== WHAT THE TASK ASKS ==
Restate verbatim the span of lines below between the line with "Valentine's Day (93, 52)" and the line with "How Can I Become More Spiritual? (126, 1513)", including those two lines, and only that span.

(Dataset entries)

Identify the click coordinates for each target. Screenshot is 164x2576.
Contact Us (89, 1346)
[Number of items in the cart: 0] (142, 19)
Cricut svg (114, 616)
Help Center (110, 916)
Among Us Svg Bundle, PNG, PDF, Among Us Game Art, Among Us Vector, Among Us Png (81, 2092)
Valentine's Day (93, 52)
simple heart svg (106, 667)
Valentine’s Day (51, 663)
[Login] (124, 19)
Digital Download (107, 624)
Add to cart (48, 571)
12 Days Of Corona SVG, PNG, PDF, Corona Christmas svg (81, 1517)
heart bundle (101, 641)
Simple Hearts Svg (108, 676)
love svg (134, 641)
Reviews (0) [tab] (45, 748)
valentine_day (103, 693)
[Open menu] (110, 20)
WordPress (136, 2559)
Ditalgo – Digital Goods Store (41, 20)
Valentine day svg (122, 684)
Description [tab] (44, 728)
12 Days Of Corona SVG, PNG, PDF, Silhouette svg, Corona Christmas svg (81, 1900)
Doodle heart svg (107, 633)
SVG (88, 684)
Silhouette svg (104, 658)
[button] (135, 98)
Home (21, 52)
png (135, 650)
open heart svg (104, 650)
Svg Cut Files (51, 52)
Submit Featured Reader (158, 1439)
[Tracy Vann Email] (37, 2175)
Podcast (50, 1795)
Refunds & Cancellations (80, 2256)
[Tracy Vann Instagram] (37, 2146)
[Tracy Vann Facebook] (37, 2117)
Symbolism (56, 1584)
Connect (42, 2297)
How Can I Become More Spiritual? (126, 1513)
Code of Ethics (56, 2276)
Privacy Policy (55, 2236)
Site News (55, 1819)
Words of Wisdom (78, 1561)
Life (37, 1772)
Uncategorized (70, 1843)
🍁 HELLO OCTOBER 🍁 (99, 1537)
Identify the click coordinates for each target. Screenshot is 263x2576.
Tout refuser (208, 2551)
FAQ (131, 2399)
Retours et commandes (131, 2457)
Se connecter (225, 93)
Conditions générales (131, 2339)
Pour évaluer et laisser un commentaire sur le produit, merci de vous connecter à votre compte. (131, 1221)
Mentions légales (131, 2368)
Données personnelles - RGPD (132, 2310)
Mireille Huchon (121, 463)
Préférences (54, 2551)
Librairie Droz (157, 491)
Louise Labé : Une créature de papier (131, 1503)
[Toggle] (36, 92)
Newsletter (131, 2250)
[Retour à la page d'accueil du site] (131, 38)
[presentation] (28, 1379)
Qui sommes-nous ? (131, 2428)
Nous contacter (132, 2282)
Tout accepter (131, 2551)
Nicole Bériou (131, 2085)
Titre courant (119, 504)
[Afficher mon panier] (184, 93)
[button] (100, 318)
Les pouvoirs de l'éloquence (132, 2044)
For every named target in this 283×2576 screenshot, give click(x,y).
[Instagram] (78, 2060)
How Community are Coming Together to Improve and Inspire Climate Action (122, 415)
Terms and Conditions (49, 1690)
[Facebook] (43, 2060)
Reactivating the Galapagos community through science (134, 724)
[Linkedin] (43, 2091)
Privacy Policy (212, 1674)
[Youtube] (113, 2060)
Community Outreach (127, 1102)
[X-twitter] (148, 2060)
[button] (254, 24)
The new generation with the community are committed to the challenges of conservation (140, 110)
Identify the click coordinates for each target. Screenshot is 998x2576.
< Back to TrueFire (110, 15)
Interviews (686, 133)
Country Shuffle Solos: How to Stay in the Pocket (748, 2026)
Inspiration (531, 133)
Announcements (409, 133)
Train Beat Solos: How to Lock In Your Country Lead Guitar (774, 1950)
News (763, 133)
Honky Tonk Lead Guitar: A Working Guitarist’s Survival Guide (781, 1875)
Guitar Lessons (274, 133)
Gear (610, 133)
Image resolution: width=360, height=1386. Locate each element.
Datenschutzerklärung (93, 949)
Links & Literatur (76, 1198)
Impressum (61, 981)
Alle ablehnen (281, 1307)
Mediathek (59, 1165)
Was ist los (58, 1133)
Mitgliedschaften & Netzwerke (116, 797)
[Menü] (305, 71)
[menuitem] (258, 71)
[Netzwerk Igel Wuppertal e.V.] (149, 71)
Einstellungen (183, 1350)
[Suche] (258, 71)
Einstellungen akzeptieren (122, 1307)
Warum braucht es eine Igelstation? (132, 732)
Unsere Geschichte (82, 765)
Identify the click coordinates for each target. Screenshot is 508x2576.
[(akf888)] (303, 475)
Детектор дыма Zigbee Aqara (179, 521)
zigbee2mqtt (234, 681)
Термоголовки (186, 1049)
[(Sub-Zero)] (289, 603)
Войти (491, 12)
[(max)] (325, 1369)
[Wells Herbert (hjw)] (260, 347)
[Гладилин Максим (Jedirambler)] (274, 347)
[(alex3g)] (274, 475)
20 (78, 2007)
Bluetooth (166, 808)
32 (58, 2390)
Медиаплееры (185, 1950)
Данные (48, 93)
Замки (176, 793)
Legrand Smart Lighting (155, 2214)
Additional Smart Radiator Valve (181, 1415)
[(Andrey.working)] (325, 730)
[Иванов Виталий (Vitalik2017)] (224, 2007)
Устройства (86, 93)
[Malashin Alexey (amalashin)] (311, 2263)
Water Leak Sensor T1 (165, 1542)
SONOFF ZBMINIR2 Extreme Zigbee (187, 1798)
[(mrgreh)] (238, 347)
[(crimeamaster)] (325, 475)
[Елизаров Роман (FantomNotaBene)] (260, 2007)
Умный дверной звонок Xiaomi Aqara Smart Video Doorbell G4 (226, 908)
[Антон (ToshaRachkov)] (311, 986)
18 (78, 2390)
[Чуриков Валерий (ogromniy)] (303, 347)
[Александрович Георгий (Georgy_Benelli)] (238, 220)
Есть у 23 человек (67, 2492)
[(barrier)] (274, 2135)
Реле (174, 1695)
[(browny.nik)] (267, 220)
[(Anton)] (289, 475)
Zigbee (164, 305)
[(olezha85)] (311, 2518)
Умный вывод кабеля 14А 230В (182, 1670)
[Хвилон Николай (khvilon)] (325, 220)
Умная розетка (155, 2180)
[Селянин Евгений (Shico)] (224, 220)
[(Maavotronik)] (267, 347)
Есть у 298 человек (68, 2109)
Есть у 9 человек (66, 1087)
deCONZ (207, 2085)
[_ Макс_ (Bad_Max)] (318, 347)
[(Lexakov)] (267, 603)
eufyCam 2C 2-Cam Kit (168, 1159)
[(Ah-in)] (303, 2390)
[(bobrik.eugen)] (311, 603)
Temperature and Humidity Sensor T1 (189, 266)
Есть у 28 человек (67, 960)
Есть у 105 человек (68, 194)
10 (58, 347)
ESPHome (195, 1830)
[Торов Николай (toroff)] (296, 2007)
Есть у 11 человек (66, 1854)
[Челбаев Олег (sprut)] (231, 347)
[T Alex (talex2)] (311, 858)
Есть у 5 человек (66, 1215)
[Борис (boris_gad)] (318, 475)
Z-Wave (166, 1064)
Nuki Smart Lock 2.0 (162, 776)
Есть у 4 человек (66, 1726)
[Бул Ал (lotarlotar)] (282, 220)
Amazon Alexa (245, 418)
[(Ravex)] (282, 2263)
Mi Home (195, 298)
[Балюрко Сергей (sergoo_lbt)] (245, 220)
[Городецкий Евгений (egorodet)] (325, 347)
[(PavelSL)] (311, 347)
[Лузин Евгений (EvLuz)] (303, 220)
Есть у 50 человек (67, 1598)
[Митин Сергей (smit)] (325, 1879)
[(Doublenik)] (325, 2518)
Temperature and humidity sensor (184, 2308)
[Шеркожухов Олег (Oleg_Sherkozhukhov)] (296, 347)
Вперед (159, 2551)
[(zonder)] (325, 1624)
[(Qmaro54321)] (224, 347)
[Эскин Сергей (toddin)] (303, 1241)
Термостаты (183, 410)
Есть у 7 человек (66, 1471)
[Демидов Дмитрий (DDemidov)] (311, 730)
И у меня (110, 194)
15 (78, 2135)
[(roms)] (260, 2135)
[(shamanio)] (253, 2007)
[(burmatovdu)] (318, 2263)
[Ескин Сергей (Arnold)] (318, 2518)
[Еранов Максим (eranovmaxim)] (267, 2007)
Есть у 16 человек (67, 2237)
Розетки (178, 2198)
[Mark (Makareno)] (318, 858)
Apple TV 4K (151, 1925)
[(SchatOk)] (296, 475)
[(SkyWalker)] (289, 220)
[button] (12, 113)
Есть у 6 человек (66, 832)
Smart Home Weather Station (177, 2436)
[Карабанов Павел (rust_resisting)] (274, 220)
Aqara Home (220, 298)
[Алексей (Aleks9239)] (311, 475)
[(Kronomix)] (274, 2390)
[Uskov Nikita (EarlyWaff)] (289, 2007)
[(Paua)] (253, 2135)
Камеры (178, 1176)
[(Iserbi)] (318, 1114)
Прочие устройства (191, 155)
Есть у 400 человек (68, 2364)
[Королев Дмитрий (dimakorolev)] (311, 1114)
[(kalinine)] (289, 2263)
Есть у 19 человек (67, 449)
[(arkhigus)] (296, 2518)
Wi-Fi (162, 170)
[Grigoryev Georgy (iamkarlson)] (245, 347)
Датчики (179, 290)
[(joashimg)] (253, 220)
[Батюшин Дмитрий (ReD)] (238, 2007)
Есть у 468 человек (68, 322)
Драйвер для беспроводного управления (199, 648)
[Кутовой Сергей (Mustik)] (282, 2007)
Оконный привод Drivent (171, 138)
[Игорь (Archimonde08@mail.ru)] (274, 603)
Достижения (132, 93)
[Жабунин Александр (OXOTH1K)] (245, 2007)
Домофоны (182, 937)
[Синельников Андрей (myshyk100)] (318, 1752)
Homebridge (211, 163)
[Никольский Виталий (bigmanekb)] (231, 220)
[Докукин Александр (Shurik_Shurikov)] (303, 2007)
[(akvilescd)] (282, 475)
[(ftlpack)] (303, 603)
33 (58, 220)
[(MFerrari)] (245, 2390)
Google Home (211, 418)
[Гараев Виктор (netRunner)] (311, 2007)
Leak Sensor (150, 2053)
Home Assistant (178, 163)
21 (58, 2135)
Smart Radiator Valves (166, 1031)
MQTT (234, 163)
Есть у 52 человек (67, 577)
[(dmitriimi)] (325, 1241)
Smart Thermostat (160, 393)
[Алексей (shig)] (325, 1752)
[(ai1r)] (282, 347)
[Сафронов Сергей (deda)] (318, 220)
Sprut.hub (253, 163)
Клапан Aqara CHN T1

== ANSWER BOX ==
Valentine's Day (93, 52)
simple heart svg (106, 667)
Valentine’s Day (51, 663)
[Login] (124, 19)
Digital Download (107, 624)
Add to cart (48, 571)
12 Days Of Corona SVG, PNG, PDF, Corona Christmas svg (81, 1517)
heart bundle (101, 641)
Simple Hearts Svg (108, 676)
love svg (134, 641)
Reviews (0) [tab] (45, 748)
valentine_day (103, 693)
[Open menu] (110, 20)
WordPress (136, 2559)
Ditalgo – Digital Goods Store (41, 20)
Valentine day svg (122, 684)
Description [tab] (44, 728)
12 Days Of Corona SVG, PNG, PDF, Silhouette svg, Corona Christmas svg (81, 1900)
Doodle heart svg (107, 633)
SVG (88, 684)
Silhouette svg (104, 658)
[button] (135, 98)
Home (21, 52)
png (135, 650)
open heart svg (104, 650)
Svg Cut Files (51, 52)
Submit Featured Reader (158, 1439)
[Tracy Vann Email] (37, 2175)
Podcast (50, 1795)
Refunds & Cancellations (80, 2256)
[Tracy Vann Instagram] (37, 2146)
[Tracy Vann Facebook] (37, 2117)
Symbolism (56, 1584)
Connect (42, 2297)
How Can I Become More Spiritual? (126, 1513)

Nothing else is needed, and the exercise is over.